RESPONSE TO COMMENT 4
In the 10K filed, we wrote in the session of Evaluation of Disclosure Controls and Procedures, page 29 under Item 9A as follows:
“The Company, under the supervision and with the participation of our management, including the Chief Executive Officer and the Chief Financial Officer, evaluated the effectiveness of the design and operation of the Company's disclosure controls and procedures pursuant to Exchange Act Rule 13a-14(c) as of the end of the period covered by this report. Based on that evaluation, the Chief Executive Officer and the Chief Financial Officer concluded that the Company's disclosure controls and procedures were effective as of March 31, 2009.”
The whole paragraph will be amended as:-
“The Company, under the supervision and with the participation of our management, including the Chief Executive Officer and the Chief Financial Officer, evaluated the effectiveness of the design and operation of the Company's disclosure controls and procedures pursuant to Exchange Act Rules 13a-15(e) and 15d-15(e) as of the end of the period covered by this report. Based on that evaluation, the Chief Executive Officer and the Chief Financial Officer concluded that the Company's disclosure controls and procedures were effective as of March 31, 2009.”
Management’s Annual Report on Internal Control Over Financial Reporting, page 29
COMMENT 5:
Please revise to provide a statement in substantially the following form: “This annual report does not include an attestation report of the company’s registered public accounting firm regarding internal control over financial reporting. Management’s report was not subject to attestation by the company’s registered public accounting firm pursuant to temporary rules of the Securities and Exchange Commission that permit the company to provide only management’s report in this annual report.” Refer to Item 308T(a)(4) of Regulation S-K.
RESPONSE TO COMMENT 5
A new paragraph will be added at the last part of this section to reflect the required revision. The whole section should read:
Blaise Rhodes, Staff Accountant
United States Securities and Exchange Commission
December 2, 2009
Page 8
“Management, including our Chief Executive Officer and Chief Financial Officer, is responsible for establishing and maintaining adequate internal control over financial reporting, as such term is defined in Exchange Act Rule 13a – 15(f). Management conducted an assessment as of March 31, 2009 of the effectiveness of our internal control over financial reporting based on the framework in Internal Control – Integrated Framework issued by the Committee of Sponsoring Organizations of the Treadway Commission (“COSO”). Based on that evaluation, management concluded that our internal control over financial reporting was effective as of March 31, 2009, based on criteria in Internal Control – Integrated Framework issued by the COSO.
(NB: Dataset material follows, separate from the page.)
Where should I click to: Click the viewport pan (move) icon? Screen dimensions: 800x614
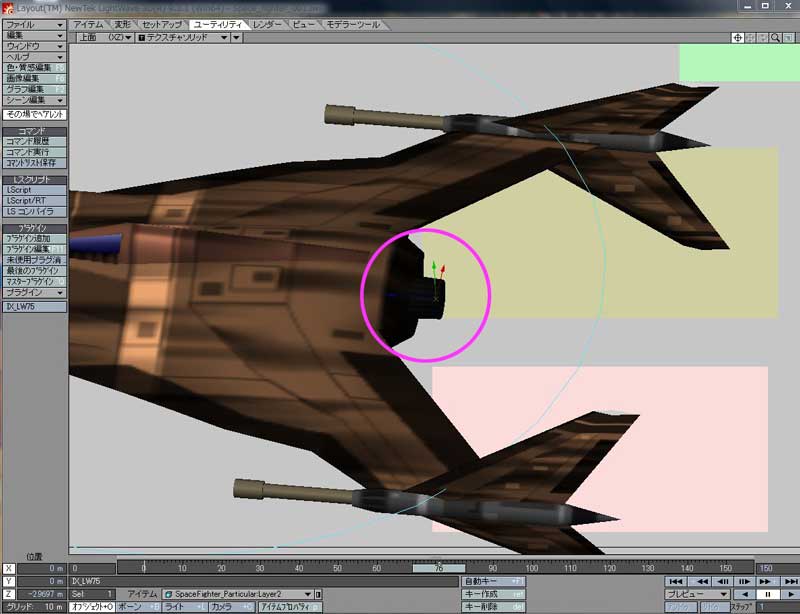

Because of its inherent limitations, internal control over financial reporting may not prevent or detect misstatements should they occur. Also, projections of any evaluation of effectiveness to future periods are subject to the risk that controls may become inadequate because of changes in conditions or that the degree of compliance with the control procedure may deteriorate.
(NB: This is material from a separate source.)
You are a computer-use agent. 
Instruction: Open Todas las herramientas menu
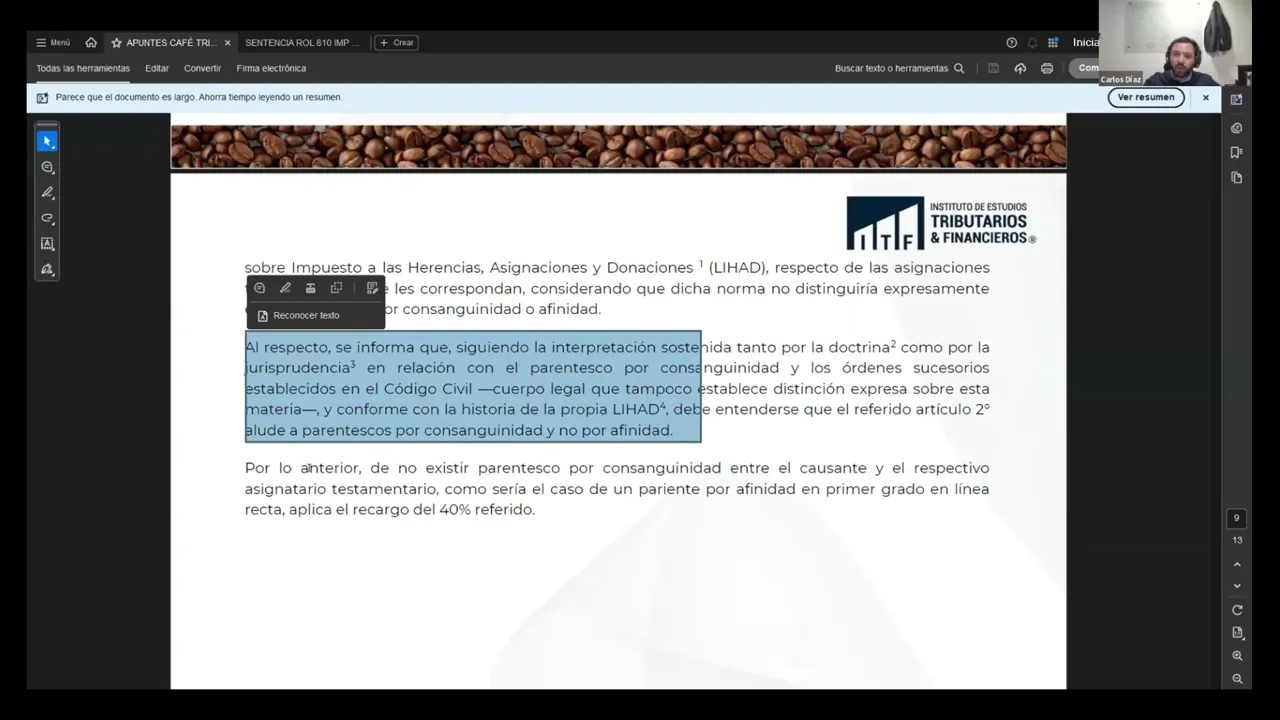(82, 68)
Furthermore, this annual report does not include an attestation report of the company’s registered public accounting firm regarding internal control over financial reporting. Management’s report was not subject to attestation by the company’s registered public accounting firm pursuant to temporary rules of the Securities and Exchange Commission that permit the company to provide only management’s report in this annual report.
Section 302 Certifications
COMMENT 6:
We note that your Section 302 certifications do not comply with the language required by Item 601(31) of Regulation S-K in the following respects:
- | Reference should be made to your “report” rather than your “annual report” except in paragraph 4(d) |
- | Paragraph 4(d) should include a reference to “(the registrant’s fourth fiscal quarter in the case of an annual report)” |
- | Paragraph 5 should make reference to your “most recent evaluation of internal control over financial reporting” |
- | Paragraph 5(a) should include the following language: “all significant deficiencies and material weaknesses in the design or operation of internal control over financial reporting which are reasonably likely to adversely affect the registrant’s ability to record, process, summarize and report financial information.” |
Please revise your certifications to address the matters noted above.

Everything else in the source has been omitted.